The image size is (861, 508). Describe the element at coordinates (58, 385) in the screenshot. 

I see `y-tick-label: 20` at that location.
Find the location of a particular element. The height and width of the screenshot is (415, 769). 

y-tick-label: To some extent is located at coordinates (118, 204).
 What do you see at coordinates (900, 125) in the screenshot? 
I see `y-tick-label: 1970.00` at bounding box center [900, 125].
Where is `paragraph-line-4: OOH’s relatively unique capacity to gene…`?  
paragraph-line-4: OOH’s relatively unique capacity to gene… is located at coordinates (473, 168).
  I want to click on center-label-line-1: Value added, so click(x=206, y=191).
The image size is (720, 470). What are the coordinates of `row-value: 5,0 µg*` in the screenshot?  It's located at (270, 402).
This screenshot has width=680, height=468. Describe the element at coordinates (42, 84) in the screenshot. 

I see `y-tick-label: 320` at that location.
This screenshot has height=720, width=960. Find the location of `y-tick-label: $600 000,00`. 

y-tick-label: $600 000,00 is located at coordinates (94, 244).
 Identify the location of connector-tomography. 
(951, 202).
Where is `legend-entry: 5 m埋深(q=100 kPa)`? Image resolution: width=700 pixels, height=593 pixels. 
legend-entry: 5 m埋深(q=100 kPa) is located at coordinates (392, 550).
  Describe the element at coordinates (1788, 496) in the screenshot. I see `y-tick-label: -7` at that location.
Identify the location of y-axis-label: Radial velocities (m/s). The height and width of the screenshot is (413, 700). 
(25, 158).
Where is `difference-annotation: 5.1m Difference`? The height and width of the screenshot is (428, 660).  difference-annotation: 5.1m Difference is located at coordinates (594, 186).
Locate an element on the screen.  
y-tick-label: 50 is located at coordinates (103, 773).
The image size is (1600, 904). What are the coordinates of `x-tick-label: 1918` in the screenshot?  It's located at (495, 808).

Your instructions: Reproduce every row above word for word, with no changes.

Written answer:
The image size is (861, 508). Describe the element at coordinates (58, 385) in the screenshot. 

I see `y-tick-label: 20` at that location.
Find the location of a particular element. The height and width of the screenshot is (415, 769). 

y-tick-label: To some extent is located at coordinates (118, 204).
 What do you see at coordinates (900, 125) in the screenshot? 
I see `y-tick-label: 1970.00` at bounding box center [900, 125].
Where is `paragraph-line-4: OOH’s relatively unique capacity to gene…`?  
paragraph-line-4: OOH’s relatively unique capacity to gene… is located at coordinates (473, 168).
  I want to click on center-label-line-1: Value added, so click(x=206, y=191).
The image size is (720, 470). What are the coordinates of `row-value: 5,0 µg*` in the screenshot?  It's located at (270, 402).
This screenshot has width=680, height=468. Describe the element at coordinates (42, 84) in the screenshot. 

I see `y-tick-label: 320` at that location.
This screenshot has height=720, width=960. Find the location of `y-tick-label: $600 000,00`. 

y-tick-label: $600 000,00 is located at coordinates (94, 244).
 Identify the location of connector-tomography. 
(951, 202).
Where is `legend-entry: 5 m埋深(q=100 kPa)`? Image resolution: width=700 pixels, height=593 pixels. 
legend-entry: 5 m埋深(q=100 kPa) is located at coordinates (392, 550).
  Describe the element at coordinates (1788, 496) in the screenshot. I see `y-tick-label: -7` at that location.
Identify the location of y-axis-label: Radial velocities (m/s). The height and width of the screenshot is (413, 700). 
(25, 158).
Where is `difference-annotation: 5.1m Difference`? The height and width of the screenshot is (428, 660).  difference-annotation: 5.1m Difference is located at coordinates (594, 186).
Locate an element on the screen.  
y-tick-label: 50 is located at coordinates (103, 773).
The image size is (1600, 904). What are the coordinates of `x-tick-label: 1918` in the screenshot?  It's located at (495, 808).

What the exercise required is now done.